Extracted records:
☆ ☆ ☆ ☆

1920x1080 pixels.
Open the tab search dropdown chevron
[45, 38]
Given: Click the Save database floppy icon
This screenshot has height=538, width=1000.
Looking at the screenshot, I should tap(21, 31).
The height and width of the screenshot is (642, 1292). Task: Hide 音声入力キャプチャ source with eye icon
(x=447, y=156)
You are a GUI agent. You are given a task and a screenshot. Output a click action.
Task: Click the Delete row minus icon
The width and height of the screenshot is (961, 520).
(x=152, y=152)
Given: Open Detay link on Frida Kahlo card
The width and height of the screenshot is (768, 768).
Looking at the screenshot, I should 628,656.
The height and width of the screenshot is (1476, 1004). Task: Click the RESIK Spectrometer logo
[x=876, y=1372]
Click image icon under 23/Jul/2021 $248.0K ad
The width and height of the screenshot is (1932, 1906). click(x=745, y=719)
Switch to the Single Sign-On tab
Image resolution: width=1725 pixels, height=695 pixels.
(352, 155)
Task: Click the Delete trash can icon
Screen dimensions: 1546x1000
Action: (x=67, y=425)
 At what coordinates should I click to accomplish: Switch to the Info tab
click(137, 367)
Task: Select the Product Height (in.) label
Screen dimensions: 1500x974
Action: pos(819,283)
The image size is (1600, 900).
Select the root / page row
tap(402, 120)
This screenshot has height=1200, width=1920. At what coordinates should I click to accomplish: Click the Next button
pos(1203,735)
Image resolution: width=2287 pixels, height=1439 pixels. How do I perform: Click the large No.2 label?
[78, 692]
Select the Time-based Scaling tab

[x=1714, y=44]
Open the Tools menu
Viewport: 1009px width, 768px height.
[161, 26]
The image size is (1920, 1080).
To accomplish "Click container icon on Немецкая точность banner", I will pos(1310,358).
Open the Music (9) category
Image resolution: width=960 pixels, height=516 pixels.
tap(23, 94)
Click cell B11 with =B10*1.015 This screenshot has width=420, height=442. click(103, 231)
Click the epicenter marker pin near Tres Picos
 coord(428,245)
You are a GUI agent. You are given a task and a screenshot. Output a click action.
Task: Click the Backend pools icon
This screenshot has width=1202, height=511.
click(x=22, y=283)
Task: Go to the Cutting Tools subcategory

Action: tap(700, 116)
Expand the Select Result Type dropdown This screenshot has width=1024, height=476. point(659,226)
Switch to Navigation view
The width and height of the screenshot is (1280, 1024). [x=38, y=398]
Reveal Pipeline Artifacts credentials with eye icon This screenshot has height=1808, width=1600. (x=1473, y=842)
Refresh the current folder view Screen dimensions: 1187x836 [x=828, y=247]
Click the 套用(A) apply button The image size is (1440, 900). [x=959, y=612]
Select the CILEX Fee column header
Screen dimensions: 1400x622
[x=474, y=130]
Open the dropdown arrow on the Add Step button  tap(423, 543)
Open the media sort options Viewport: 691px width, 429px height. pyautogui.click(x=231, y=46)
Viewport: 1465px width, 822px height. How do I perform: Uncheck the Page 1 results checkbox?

☆ ☆ ☆ ☆

TASK OBJECTIVE:
Rewrite all the items above as a JSON list of strings, with one string for each line and blank lines omitted.

SOLUTION FOR THIS PROBLEM:
[
  "1920x1080 pixels.",
  "Open the tab search dropdown chevron",
  "[45, 38]",
  "Given: Click the Save database floppy icon",
  "This screenshot has height=538, width=1000.",
  "Looking at the screenshot, I should tap(21, 31).",
  "The height and width of the screenshot is (642, 1292). Task: Hide 音声入力キャプチャ source with eye icon",
  "(x=447, y=156)",
  "You are a GUI agent. You are given a task and a screenshot. Output a click action.",
  "Task: Click the Delete row minus icon",
  "The width and height of the screenshot is (961, 520).",
  "(x=152, y=152)",
  "Given: Open Detay link on Frida Kahlo card",
  "The width and height of the screenshot is (768, 768).",
  "Looking at the screenshot, I should 628,656.",
  "The height and width of the screenshot is (1476, 1004). Task: Click the RESIK Spectrometer logo",
  "[x=876, y=1372]",
  "Click image icon under 23/Jul/2021 $248.0K ad",
  "The width and height of the screenshot is (1932, 1906). click(x=745, y=719)",
  "Switch to the Single Sign-On tab",
  "Image resolution: width=1725 pixels, height=695 pixels.",
  "(352, 155)",
  "Task: Click the Delete trash can icon",
  "Screen dimensions: 1546x1000",
  "Action: (x=67, y=425)",
  " At what coordinates should I click to accomplish: Switch to the Info tab",
  "click(137, 367)",
  "Task: Select the Product Height (in.) label",
  "Screen dimensions: 1500x974",
  "Action: pos(819,283)",
  "The image size is (1600, 900).",
  "Select the root / page row",
  "tap(402, 120)",
  "This screenshot has height=1200, width=1920. At what coordinates should I click to accomplish: Click the Next button",
  "pos(1203,735)",
  "Image resolution: width=2287 pixels, height=1439 pixels. How do I perform: Click the large No.2 label?",
  "[78, 692]",
  "Select the Time-based Scaling tab",
  "[x=1714, y=44]",
  "Open the Tools menu",
  "Viewport: 1009px width, 768px height.",
  "[161, 26]",
  "The image size is (1920, 1080).",
  "To accomplish \"Click container icon on Немецкая точность banner\", I will pos(1310,358).",
  "Open the Music (9) category",
  "Image resolution: width=960 pixels, height=516 pixels.",
  "tap(23, 94)",
  "Click cell B11 with =B10*1.015 This screenshot has width=420, height=442. click(103, 231)",
  "Click the epicenter marker pin near Tres Picos",
  " coord(428,245)",
  "You are a GUI agent. You are given a task and a screenshot. Output a click action.",
  "Task: Click the Backend pools icon",
  "This screenshot has width=1202, height=511.",
  "click(x=22, y=283)",
  "Task: Go to the Cutting Tools subcategory",
  "Action: tap(700, 116)",
  "Expand the Select Result Type dropdown This screenshot has width=1024, height=476. point(659,226)",
  "Switch to Navigation view",
  "The width and height of the screenshot is (1280, 1024). [x=38, y=398]",
  "Reveal Pipeline Artifacts credentials with eye icon This screenshot has height=1808, width=1600. (x=1473, y=842)",
  "Refresh the current folder view Screen dimensions: 1187x836 [x=828, y=247]",
  "Click the 套用(A) apply button The image size is (1440, 900). [x=959, y=612]",
  "Select the CILEX Fee column header",
  "Screen dimensions: 1400x622",
  "[x=474, y=130]",
  "Open the dropdown arrow on the Add Step button  tap(423, 543)",
  "Open the media sort options Viewport: 691px width, 429px height. pyautogui.click(x=231, y=46)",
  "Viewport: 1465px width, 822px height. How do I perform: Uncheck the Page 1 results checkbox?"
]